_The problem_. Count the lines below that hold the string "pixels". Give only that number.

_Given data_.
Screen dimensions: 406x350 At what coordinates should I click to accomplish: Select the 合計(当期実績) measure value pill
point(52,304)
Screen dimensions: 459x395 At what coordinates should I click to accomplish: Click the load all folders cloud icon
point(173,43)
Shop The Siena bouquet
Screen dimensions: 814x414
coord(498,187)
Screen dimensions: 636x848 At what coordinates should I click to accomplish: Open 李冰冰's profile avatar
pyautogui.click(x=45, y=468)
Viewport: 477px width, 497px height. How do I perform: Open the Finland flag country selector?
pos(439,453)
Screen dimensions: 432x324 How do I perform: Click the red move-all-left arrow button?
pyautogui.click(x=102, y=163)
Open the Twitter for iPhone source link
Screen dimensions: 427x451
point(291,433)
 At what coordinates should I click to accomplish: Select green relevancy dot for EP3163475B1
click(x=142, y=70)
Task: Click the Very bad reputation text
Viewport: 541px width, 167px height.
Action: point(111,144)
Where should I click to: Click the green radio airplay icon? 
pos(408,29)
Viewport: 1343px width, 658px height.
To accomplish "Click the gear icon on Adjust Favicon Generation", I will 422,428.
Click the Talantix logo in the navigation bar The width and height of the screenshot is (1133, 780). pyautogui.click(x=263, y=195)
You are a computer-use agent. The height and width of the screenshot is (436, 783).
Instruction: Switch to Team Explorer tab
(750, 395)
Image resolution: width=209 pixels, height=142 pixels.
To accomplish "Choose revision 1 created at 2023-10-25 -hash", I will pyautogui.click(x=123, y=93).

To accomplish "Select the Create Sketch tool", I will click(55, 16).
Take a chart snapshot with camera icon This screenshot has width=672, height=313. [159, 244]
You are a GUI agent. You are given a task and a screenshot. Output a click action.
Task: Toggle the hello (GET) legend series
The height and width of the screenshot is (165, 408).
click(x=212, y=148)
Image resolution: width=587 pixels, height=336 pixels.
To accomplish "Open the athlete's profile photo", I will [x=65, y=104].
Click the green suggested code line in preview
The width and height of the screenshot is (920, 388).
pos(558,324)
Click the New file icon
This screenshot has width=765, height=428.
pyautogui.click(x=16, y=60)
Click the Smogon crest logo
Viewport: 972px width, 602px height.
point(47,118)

_Solved problem_. 2